### Task to complete
Starting at the line that contains "At what coordinates", reproduce only the lines through the end of the data, exactly, including both the first and the last; skip the pictures.

### Provided entries
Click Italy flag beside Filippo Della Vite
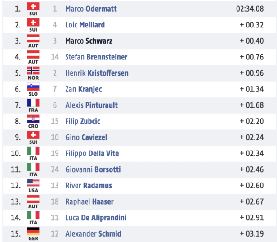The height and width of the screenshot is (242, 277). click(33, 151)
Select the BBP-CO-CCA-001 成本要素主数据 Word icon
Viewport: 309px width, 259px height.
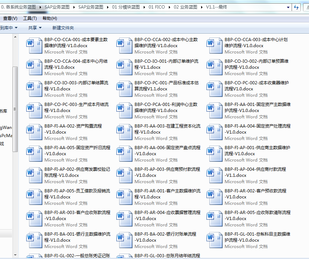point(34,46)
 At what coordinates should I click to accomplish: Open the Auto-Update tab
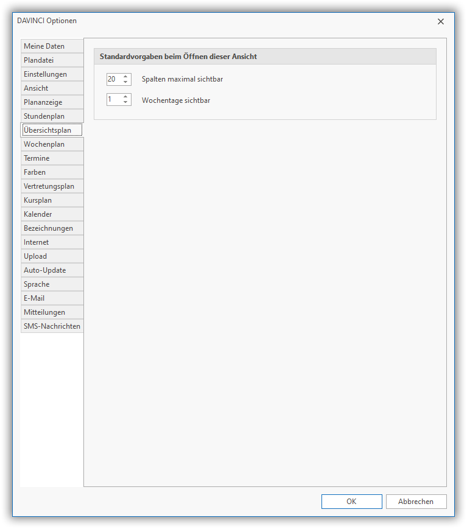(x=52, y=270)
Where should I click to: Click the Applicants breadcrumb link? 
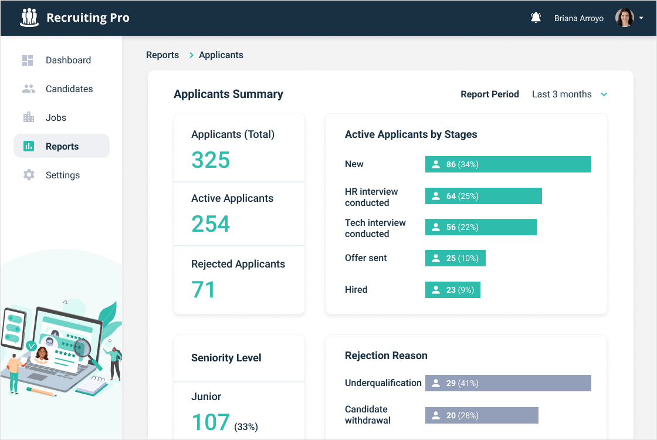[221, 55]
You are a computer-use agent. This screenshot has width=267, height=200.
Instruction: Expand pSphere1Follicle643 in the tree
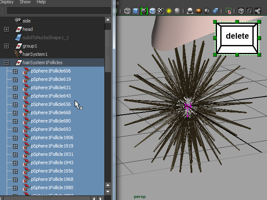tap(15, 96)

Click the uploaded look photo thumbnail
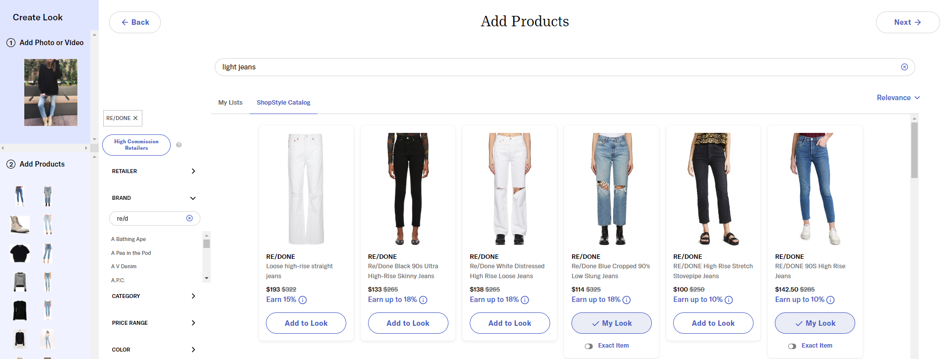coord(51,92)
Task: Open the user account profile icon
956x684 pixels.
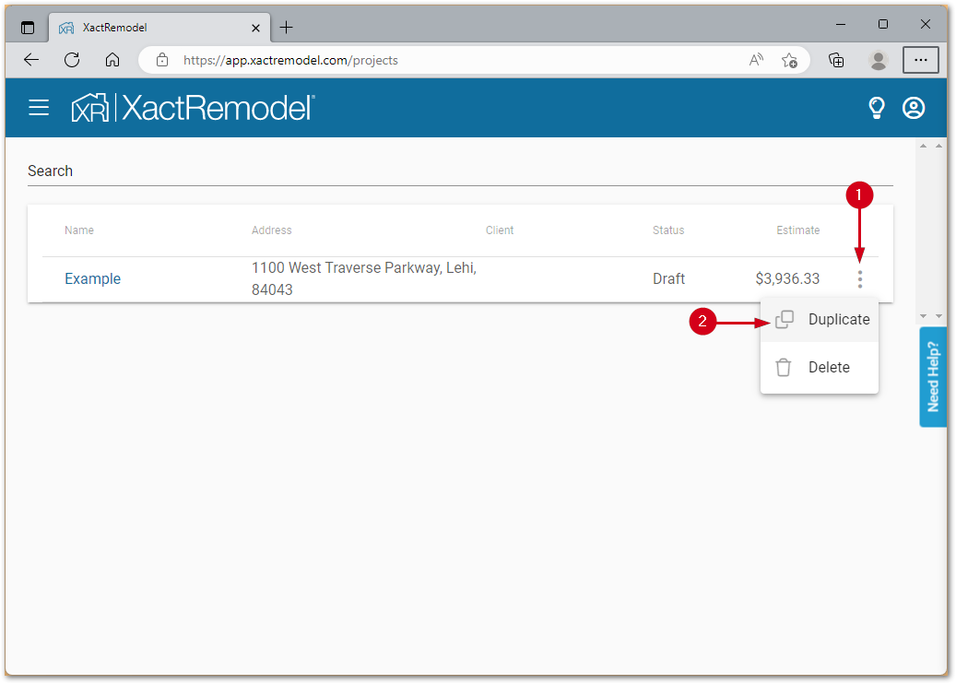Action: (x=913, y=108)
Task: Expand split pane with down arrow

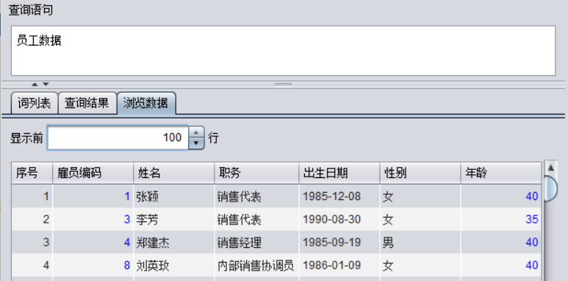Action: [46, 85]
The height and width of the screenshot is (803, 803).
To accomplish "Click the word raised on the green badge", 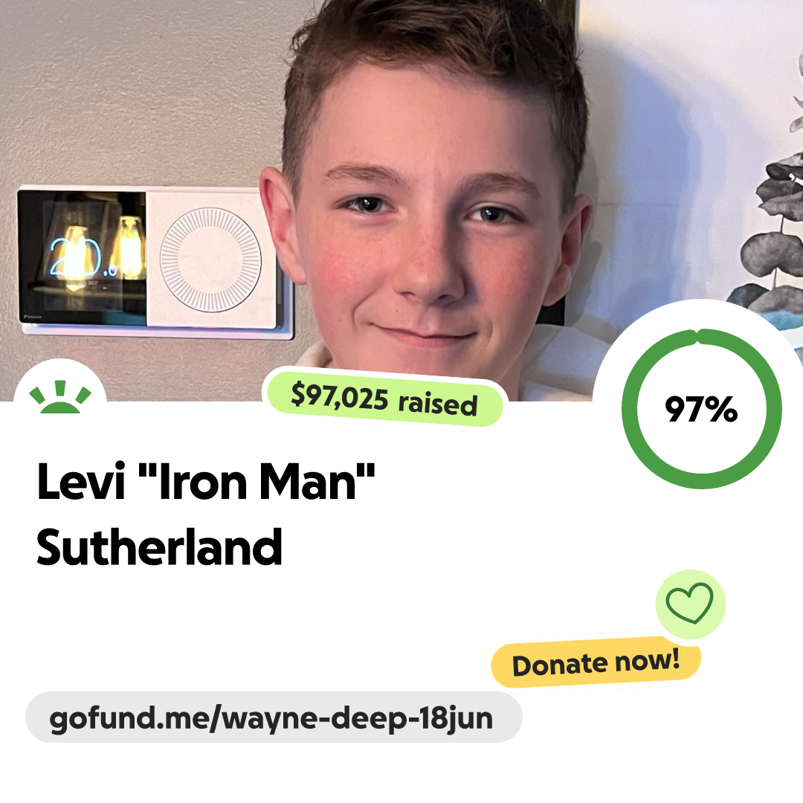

### Exercise response
 At what coordinates should I click to accomplish: Open the Auto-Update tab
(x=52, y=270)
Where should I click to: Click the Applicants breadcrumb link? 
[221, 55]
You are a computer-use agent. This screenshot has width=267, height=200.
Instruction: Expand pSphere1Follicle643 in the tree
tap(15, 96)

Click the uploaded look photo thumbnail
coord(51,92)
Task: Open the user account profile icon
956x684 pixels.
Action: (x=913, y=108)
Task: Expand split pane with down arrow

Action: [46, 85]
The height and width of the screenshot is (803, 803).
To accomplish "Click the word raised on the green badge", 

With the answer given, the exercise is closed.